- Werneburg, Sebastian;
- Abdelhak, Ahmed;
- Bennett, Daniel;
- Beaudry-Richard, Alexandra;
- Duncan, Greg;
- Oertel, Frederike;
- Boscardin, W;
- Yiu, Hao;
- Jabassini, Nora;
- Merritt, Lauren;
- Sin, Jung;
- Samana, Isaac;
- Condor Montes, Shivany;
- Ananth, Kirtana;
- Bischof, Antje;
- Nourbakhsh, Bardia;
- Emery, Ben;
- Schafer, Dorothy;
- Hauser, Stephen;
- Green, Ari;
- Chan, Jonah;
- Cree, Bruce;
- Cordano, Christian;
- Nocera, Sonia
While neurodegeneration underlies the pathological basis for permanent disability in multiple sclerosis (MS), predictive biomarkers for progression are lacking.

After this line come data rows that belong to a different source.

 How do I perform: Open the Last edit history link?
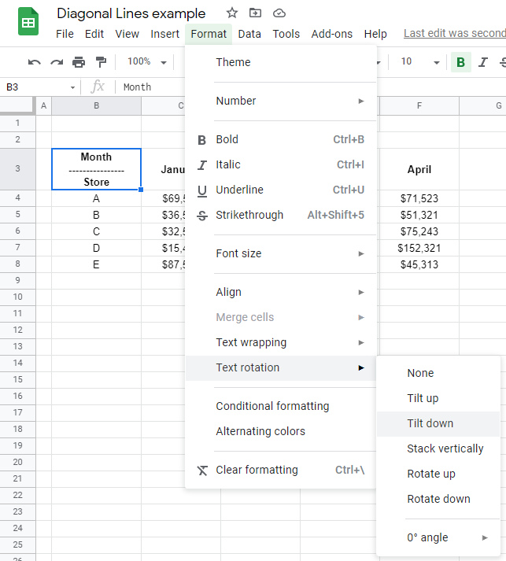tap(454, 34)
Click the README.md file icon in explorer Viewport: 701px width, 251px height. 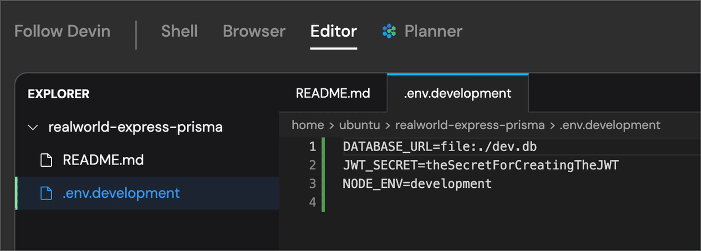pyautogui.click(x=46, y=160)
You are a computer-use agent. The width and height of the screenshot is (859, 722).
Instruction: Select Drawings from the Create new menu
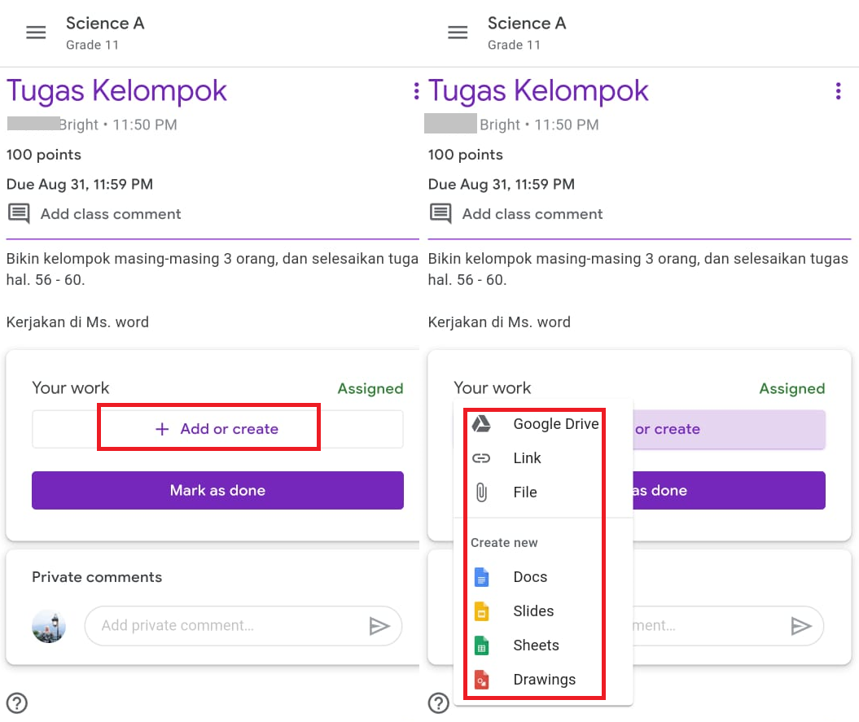click(544, 680)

Using an animal model of chronic MS, we find that synaptic injury precedes neuronal loss and identify thinning of the inner plexiform layer (IPL) as an early feature of inflammatory demyelination-prior to symptom onset. As neuronal domains are anatomically segregated in the retina and can be monitored longitudinally, we hypothesize that thinning of the IPL could represent a biomarker for progression in MS. Leveraging our dataset with over 800 participants enrolled for more than 12 years, we find that IPL atrophy directly precedes progression and propose that synaptic loss is predictive of functional decline. Using a blood proteome-wide analysis, we demonstrate a strong correlation between demyelination, glial activation, and synapse loss independent of neuroaxonal injury. In summary, monitoring synaptic injury is a biologically relevant approach that reflects a potential driver of progression.